Repetition of values in Data Extraction Scope

I am not getting why my values are getting repeated in the Data Extraction scope. it is shown in the Pre validation Station.

Can anyone help me on this?

Hi.@nashrahkhan …to be specific…only the mentioned values are getting repeated right? Not everything…

If you have multiple extractor in the data extraction scope , this field might have checked in two places.

@prasath17 everything is getting repeated twice.
I have also unchecked that.


but it is not working.
Moreover we can check multiple extractors. Because if one extractor confidence does not work then it will send it to another.
Isn’t it ?

@nashrahkhan …let me open up my setup and check quickly…I have used 3-4 extractors but never ever faced this problem. It’s weird.

@prasath17 Sure. That would be a great help.
Moreover can you tell me how we can use metadata, predictions and document extracted from train extraction scope extractor to train our data extraction scope model?

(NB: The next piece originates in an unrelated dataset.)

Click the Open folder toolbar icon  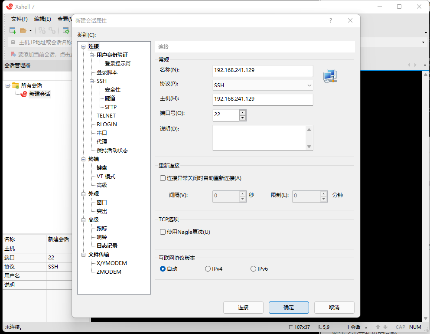point(23,30)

@nashrahkhan - Here is my Iintelligent form extractor(IFE) and Regex based extractor(RBE) setup. Even though two fields are in both extractors I have dont have anything mapped in IFE so this is fine…

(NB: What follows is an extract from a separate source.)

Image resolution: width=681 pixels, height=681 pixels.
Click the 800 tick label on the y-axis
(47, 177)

If i am not wrong…only Machine Learning Extractor trainer is allowed inside the Train extractors scope because that is the only one trainable, others are not.

image

I am adding @AndyMenon @Lahiru.Fernando to assist some of your questions.

@prasath17 - there isn’t much choice here. If we try to drop in any other extractor except for the Machine Learning Extractor Trainer, Studio wouldn’t allow us. That said, we can always implement our own trainable extractors by implementing the classes as indicated in the documentation.

@nashrahkhan - yes that is how it is supposed to work.

This is how ML Extractor Trainer is supposed to work - Community is free to correct if I have not understood something right.

  • You put in the results of your Human validation (from Present Validation Station) at 1
  • Specify your skill or the end point at 2
  • Define the Output path for the Trainer to create the training results file at 3

Once you run your flow, validate your results - for example in this case you will manually correct the duplication of your signature fields and then the output from the PV Station will be used by the MLE Trainer. In the “Configure Extractor” step you will map the Signature fields to be the focus of training the extractor.

Once your flow is run, the MLE Trainer will create a set of files named documents, metadata & predictions at the output folder.

The entire folder will have to be zipped up and uploaded to Data Manager. If I’m correct this feature is still in Preview.

And here is the fun part, you export the data out of Data Manager - the data will be in a format acceptable to AI Fabric

You upload this data up into AI Fabric and re-run the Training pipelines.

And then you run your Flow again to see if your manually validated results have made any difference.